Mi primer impulso siempre fue escribir en contra de B. No lo niego. Aque­llo, sin embargo, hubiera significado sucumbir ante una pasión innoble. Después pensé que acaso lo correcto fuera ignorarlo. Esta era una solución fá­cil y se­ductora y, de no haber comprendido, en última instancia, que tal ig­norancia era imposible y hasta antiética, determiné que lo acertado sería es­cribir a su favor. Esta solución, a pesar de su monstruosidad, permitía satis­facer todos los frentes y cubrir todas las necesidades. La perspectiva de con­tribuir al gran malentendido que era el éxito de B. era también una de las formas me­nos comunes de ataque mortal. Ensalzar una obra que íntima­mente despre­ciaba, desplegando una agudeza y una habilidad literaria que superaría enor­memente a la obra estudiada, sería una forma devastadora de aniquilación.
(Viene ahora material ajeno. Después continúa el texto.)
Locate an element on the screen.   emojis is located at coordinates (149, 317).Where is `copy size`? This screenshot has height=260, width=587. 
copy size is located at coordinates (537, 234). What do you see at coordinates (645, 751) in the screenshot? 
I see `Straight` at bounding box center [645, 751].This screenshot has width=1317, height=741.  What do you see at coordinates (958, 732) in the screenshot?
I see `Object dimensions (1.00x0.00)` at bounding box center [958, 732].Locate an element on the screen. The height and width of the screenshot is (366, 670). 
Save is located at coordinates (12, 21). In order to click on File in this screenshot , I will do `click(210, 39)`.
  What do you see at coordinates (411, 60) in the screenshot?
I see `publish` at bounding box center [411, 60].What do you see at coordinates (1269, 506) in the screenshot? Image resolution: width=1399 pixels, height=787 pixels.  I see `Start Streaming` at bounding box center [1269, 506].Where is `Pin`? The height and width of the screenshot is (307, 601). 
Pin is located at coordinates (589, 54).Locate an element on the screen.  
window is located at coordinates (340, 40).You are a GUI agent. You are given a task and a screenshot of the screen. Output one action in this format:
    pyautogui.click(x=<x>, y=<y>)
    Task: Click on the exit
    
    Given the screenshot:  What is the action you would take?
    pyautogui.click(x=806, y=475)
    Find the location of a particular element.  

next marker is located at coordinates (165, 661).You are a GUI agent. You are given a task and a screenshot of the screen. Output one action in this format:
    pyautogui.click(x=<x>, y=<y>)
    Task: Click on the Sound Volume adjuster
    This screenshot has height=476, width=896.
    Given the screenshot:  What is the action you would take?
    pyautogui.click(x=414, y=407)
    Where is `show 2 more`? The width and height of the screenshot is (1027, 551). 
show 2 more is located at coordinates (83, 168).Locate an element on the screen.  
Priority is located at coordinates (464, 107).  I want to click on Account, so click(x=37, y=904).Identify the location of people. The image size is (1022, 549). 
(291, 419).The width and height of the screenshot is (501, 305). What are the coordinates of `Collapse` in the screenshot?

La desproporción entre la magnificencia de la crítica y la indi­gencia de su ob­jeto resultaría, fatalmente, una de las formas más virulentas de ataque ja­más empleadas.
El hecho, de todas maneras insignificante, de que yo fuera un escritor prácti­camente desconocido y B. gozara, en ese entonces, de una pequeña, pero bien asentada reputación, no me desanimó. No solamente tenía la certeza de que sería leído, sino que además el público apreciaría de inmediato mi enorme superioridad literaria. La posibilidad, cierta, de que mis escritos so­bre B. fueran tomados en serio, no representaba un problema puesto que quienes tal hicieran no serían más que aquellos críticos mediocres, incapaces de una ver­dadero juicio intelectual. Los espíritus independientes y, en general, la gente dotada de un talento real, no tardarían en advertir la verdad.
¿Quién habría imaginado que aquella sería precisamente la debilidad de todo esto?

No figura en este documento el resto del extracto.